"Ho iniziato lo sciopero della
fame per un atto di solidarietà nei confronti degli allevatori
bufalini che in questi anni di applicazione del piano di
eradicazione della brucella, predisposto dalla Regione Campania,
hanno sperimentato la disperazione di un percorso senza
'soluzione'. Esser loro vicini è un dovere". Inizia così la
lettera aperta di Francesco Geremia, segretario generale di Cna
Campania Nord, primo rappresentante di un'associazione di
artigiani ad aderire ad una "modalità di lotta così estrema",
come lo sciopero della fame avviato cinque giorni fa dagli
allevatori bufalini del Casertano che chiedono il ritiro del
piano regionale di eradicazione della brucellosi e della Tbc
bufalina e il cambio di rotta rispetto al recente passato,
quando 140mila bufale sono state abbattute e solo l'1,4% è
risultata infetta con analisi post mortem.
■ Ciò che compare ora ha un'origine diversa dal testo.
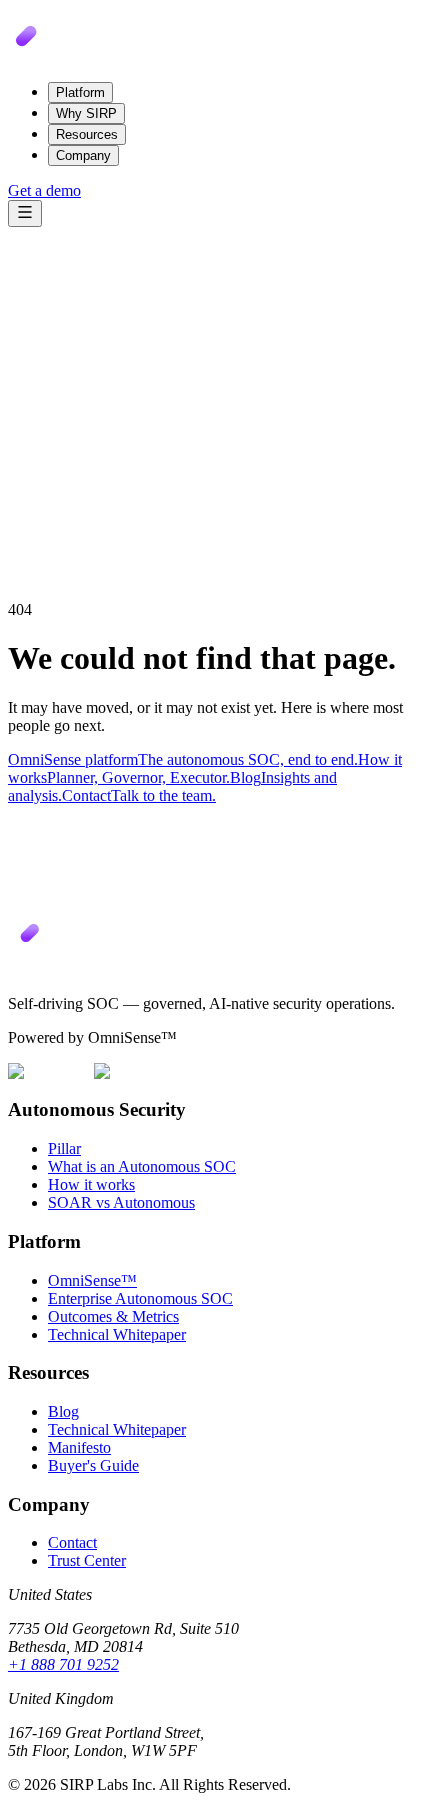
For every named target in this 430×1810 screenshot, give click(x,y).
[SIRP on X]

Animatore della protesta, che va avanti da mesi con cortei,
presidi e appunto gli scioperi della fame (questo è il secondo
in due mesi), è Gianni Fabris, portavoce del Coordinamento
Unitario degli allevatori bufalini, in sciopero della fame da
cinque giorni, affiancato ogni 24 ore da un "compagno" diverso.
Da ieri sera con Fabbris ha iniziato lo sciopero proprio
Francesco Geremia, che spiega di condividere "le preoccupazioni
e le grida di allarme di tanti allevatori e artigiani
trasformatori della filiera bufalina, molti di questi giovani
imprenditori in relazione al piano regionale". Un piano che
"lusingava, ovviamente, il superamento del problema della
brucellosi bufalina, ma purtroppo così non è stato e quella
promessa si è trasformata in un tradimento, prima, in una beffa,
poi: 140 mila bufale abbattute, circa 350 attività
imprenditoriali scomparse, aumento dei focolai infettivi.
All'analisi post mortem dei capi abbattuti, solo 1,4% (dati
ufficiali ASL) sono risultati positivi ai patogeni".